La causa principal, pero no exclusiva, del amplio triunfo demócrata está en la disconformidad con el manejo de la invasión y de la posterior ocupación de Irak. De allí la inmediata renuncia del desprestigiado Donald Rumsfeld -como correspondía- al cargo de secretario de Defensa.

Otros factores
Pero hay ciertamente otros factores que contribuyeron también a la catástrofe republicana, como la notoria impericia en la reacción a la devastación sembrada por el huracán Katrina; o la corrupción de algunos líderes, como Tom DeLay, que debió abandonar precipitadamente su cargo de "líder" de la mayoría de la Cámara Baja; o las consecuencias de los abusos en Guantánamo; o el notorio exceso de gasto público; o la imagen de una Legislatura trasformada en casi un mero "sello de goma" del Poder Ejecutivo, con algunas pocas excepciones. La concentración de poder en torno del presidente trajo como consecuencia una imagen de arrogancia y una pérdida generalizada de confianza que había sido, desde hace rato, anticipada por las encuestas de opinión y, como no podía ser de otra manera, contribuyó al fracaso electoral.
Para Bush se cierra así una etapa y se abre otra, bien distinta y mucho más corta, en la que particularmente la visión de sus "halcones" en materia de política exterior deberá ser compatibilizada con la de un Congreso que, siendo seguramente moderado, será también particularmente celoso de sus atribuciones, lo que muy probablemente se hará sentir dado que la elección presidencial de 2008 se acerca raudamente.
Una vez más, pareciera que los ciudadanos del país del norte saben cómo corregir -desde las urnas- los rumbos cuando, de pronto, comienzan a preocuparles.
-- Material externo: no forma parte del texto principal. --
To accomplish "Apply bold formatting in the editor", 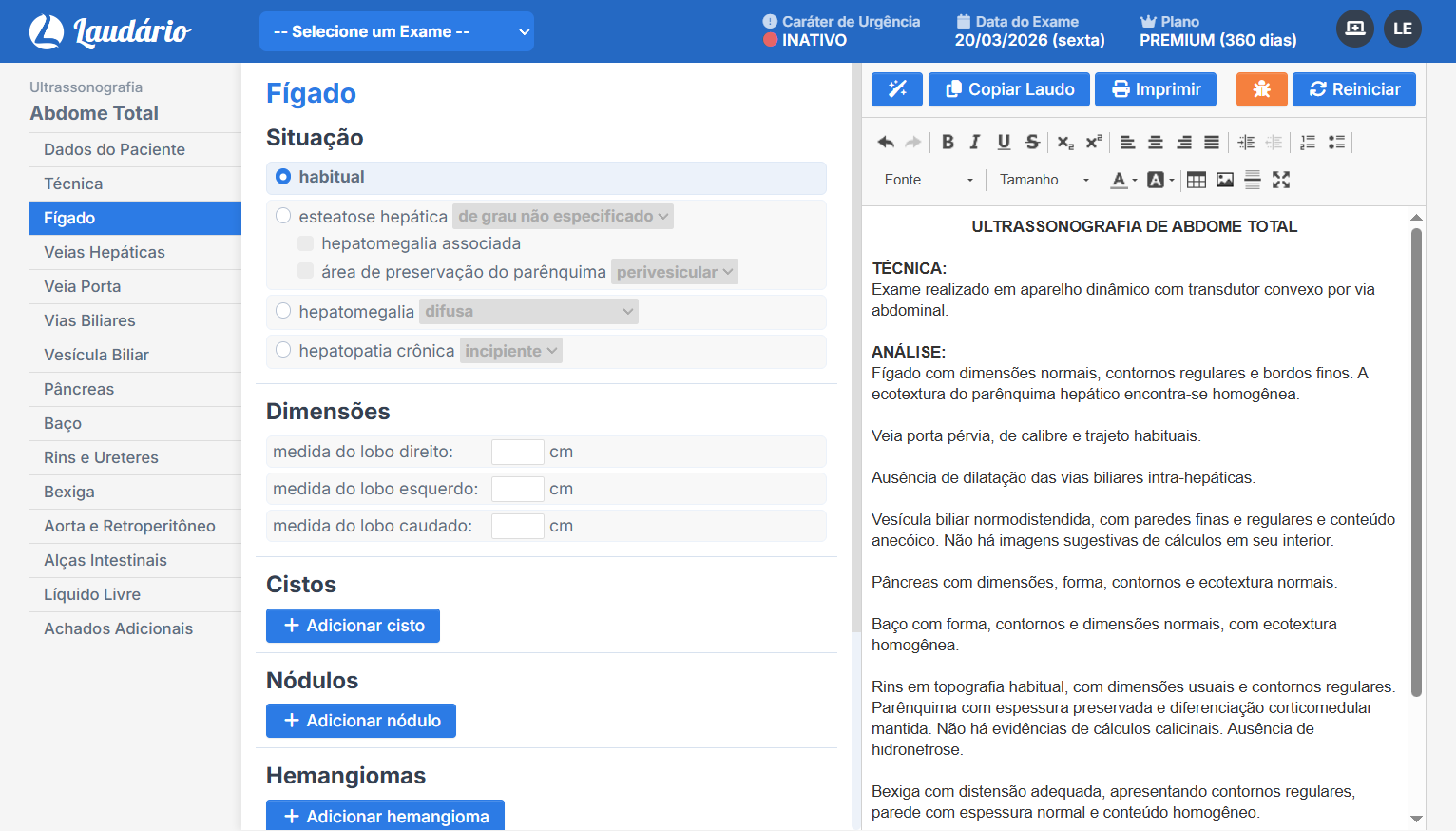I will [x=948, y=143].
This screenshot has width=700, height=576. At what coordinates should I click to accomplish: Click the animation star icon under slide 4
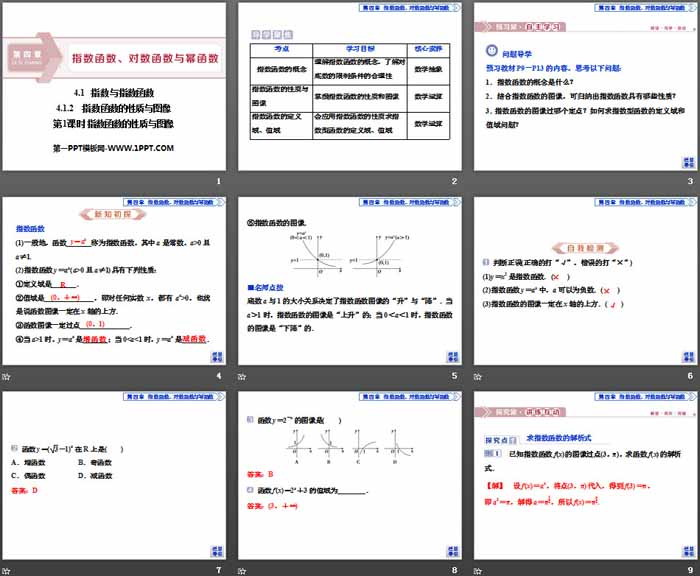[6, 376]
Y es bueno que así sea. Como ocurrió también en nuestra provincia de Misiones, en su reciente manifestación en contra de la prepotencia, las cifras no dejaron margen alguno para las dudas.
Las correcciones y las decisiones necesarias deberán ser tomadas a través del diálogo abierto, del que ahora participarán todas las visiones del espectro político norteamericano. Como debiera ser siempre en una democracia, donde el eje es el del andar conjunto y donde las mayorías no deben nunca ignorar a las minorías. (Especial para LA GACETA)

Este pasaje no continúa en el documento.